The formal conditions for famine are two adult deaths or four children deaths from hunger per 10,000 people a day, more than 30 per cent of children must be suffering from acute malnutrition and the population must have access to less than 2,100 kilocalories of food per day.
The drought, the worst seen in the region in 60 years, decimated the region's livestock and fields, both the only source of income and food for many people.
Thousands of people are arriving daily at large refugee camps in Kenya and Ethiopia, raising fears of disease due to poor sanitation and overcrowding.
The population in Dadaab, the largest refugee camp in Kenya, has swelled to more than 380,000 people.
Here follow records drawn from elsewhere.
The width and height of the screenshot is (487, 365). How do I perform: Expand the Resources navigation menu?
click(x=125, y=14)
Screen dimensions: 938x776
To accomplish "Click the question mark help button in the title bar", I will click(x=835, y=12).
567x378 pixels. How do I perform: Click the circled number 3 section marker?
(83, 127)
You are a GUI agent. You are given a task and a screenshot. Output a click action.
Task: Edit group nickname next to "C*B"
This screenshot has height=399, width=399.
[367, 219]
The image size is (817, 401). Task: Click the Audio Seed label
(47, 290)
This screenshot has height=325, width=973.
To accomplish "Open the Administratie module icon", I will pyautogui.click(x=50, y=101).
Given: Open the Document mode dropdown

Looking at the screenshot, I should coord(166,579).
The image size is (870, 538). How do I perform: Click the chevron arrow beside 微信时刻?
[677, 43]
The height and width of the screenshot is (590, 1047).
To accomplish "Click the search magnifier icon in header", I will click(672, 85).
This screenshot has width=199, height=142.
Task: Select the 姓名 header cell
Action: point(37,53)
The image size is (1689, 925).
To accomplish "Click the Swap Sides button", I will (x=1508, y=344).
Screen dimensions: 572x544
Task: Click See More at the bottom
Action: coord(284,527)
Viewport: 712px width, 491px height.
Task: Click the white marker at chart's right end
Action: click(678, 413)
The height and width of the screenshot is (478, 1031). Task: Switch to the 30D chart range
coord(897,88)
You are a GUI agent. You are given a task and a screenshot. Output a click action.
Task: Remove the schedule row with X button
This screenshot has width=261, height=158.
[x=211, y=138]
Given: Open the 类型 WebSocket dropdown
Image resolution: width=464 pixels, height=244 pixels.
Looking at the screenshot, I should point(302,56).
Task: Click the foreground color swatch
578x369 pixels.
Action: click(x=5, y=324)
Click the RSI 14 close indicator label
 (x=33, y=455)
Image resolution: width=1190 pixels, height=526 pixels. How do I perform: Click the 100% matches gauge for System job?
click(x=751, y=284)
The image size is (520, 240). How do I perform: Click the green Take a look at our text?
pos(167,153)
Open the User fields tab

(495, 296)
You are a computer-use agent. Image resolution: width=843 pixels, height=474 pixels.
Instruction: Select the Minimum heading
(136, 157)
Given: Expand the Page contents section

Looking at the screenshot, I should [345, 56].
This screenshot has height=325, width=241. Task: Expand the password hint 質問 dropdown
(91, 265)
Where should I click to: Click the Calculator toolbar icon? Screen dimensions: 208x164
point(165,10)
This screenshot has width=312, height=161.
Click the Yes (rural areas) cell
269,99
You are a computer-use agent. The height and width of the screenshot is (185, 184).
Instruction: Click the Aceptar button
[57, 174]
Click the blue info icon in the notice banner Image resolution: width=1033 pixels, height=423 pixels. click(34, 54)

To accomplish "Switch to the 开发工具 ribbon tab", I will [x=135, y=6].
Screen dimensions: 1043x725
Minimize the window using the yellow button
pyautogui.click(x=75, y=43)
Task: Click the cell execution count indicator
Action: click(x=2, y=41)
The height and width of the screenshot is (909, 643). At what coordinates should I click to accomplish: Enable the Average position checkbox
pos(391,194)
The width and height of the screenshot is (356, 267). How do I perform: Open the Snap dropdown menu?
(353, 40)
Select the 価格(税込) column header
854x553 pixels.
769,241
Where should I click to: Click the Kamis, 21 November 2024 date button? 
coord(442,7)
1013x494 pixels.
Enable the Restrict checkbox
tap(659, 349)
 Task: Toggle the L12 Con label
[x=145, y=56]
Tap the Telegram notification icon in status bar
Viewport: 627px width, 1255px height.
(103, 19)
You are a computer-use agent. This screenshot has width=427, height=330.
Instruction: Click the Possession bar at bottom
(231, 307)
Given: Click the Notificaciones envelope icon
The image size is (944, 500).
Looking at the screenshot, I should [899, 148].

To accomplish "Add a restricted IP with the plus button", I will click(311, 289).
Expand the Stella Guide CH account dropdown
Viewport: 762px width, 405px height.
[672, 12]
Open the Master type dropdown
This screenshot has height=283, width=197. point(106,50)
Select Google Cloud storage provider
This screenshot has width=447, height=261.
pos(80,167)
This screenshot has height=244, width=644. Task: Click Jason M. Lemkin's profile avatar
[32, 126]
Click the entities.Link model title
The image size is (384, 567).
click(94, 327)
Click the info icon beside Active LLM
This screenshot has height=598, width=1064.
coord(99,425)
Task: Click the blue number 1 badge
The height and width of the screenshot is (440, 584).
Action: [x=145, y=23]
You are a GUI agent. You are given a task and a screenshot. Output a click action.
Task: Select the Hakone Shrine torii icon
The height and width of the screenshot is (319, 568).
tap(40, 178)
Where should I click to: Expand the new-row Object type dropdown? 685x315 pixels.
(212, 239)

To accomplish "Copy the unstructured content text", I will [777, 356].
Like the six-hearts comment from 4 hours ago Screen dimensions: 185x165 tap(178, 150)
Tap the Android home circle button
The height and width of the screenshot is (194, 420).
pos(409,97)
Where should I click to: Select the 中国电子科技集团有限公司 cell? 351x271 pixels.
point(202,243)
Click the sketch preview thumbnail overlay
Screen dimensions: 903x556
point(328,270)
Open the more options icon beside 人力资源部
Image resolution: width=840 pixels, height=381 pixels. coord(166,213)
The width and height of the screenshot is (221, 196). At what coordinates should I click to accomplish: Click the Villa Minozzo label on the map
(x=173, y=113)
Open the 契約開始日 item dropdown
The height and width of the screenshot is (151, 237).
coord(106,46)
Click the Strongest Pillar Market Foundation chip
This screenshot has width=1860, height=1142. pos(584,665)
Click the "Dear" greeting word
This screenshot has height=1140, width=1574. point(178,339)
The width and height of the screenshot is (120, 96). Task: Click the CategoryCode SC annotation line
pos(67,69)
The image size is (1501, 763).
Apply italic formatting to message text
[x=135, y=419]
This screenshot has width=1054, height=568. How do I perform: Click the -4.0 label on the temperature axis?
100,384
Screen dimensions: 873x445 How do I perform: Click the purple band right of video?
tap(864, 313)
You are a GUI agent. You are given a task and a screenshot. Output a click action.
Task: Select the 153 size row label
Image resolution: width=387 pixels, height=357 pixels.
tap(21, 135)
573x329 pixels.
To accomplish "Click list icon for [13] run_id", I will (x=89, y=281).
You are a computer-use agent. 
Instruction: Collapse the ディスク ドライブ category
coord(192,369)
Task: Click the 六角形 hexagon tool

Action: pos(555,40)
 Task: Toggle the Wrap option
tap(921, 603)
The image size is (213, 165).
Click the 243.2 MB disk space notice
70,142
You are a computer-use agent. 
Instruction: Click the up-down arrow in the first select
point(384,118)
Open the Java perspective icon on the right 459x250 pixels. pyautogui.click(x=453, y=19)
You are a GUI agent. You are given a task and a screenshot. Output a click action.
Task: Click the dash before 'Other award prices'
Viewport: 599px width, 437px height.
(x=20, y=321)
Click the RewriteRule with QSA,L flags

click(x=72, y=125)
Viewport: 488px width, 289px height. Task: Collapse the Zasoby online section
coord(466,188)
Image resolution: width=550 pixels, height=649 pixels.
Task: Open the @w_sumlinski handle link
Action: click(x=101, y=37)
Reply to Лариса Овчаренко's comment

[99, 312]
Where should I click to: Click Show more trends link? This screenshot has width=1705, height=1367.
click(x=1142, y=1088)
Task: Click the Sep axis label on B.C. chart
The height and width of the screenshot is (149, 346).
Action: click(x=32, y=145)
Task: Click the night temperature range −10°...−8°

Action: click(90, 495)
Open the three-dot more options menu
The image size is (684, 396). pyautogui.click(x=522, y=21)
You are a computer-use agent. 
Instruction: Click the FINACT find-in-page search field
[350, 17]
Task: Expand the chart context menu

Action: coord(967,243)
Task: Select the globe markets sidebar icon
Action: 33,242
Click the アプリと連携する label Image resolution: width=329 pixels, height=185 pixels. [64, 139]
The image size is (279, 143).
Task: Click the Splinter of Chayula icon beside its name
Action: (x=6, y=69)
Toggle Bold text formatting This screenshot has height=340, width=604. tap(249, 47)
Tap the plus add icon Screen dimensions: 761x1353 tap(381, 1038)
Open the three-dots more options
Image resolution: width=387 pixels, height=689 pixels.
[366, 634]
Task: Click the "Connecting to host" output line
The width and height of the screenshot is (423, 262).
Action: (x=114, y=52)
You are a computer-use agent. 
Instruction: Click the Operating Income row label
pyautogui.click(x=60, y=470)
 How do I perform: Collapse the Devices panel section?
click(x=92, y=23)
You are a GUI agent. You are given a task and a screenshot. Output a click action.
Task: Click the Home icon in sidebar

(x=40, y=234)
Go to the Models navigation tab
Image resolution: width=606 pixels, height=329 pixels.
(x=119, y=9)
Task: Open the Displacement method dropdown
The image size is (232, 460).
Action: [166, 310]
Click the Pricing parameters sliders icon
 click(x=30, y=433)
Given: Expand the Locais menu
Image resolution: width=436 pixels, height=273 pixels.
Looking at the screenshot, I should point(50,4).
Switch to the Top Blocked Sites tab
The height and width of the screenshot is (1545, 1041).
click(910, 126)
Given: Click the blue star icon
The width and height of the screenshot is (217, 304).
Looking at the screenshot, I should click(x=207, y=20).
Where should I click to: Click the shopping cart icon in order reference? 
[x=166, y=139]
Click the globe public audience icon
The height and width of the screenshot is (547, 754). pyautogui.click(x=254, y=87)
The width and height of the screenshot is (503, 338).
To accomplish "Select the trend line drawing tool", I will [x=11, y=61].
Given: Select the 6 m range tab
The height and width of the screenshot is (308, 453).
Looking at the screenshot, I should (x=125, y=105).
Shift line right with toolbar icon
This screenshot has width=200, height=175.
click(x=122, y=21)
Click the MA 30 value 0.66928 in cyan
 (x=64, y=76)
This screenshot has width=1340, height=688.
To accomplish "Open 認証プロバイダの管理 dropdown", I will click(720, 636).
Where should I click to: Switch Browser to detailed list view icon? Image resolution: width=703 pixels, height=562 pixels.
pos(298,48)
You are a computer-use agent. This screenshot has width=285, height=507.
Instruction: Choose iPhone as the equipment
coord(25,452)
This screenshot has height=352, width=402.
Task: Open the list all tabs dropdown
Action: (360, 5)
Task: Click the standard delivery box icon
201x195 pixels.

On Tuesday, the UN said that it needs further safety guarantees from armed groups in Somalia if it is to help those in need.
Somalia's most dangerous militant group, al-Shabab, has promised aid groups limited access to areas under their control. The group banned foreign agencies two years ago.
Oxfam said on Tuesday night that only around $200 million in new money has been provided for relief efforts so far. An estimated $1 billion is needed to stave off a major humanitarian catastrophe.
Meanwhile, top Canadian charities have banded together to address the Somalia crisis.
A network of five Canadian NGOs, including CARE Canada, Oxfam Canada, Oxfam-Quebec, Plan Canada and Save the Children Canada, are uniting to tackle the relief efforts.
The Humanitarian Coalition aims to reduce unnecessary competition, better educate the public on humanitarian needs, increase the impact of Canadian humanitarian responses and reduce administrative costs.
Canada has contributed more than $11 million to the crisis.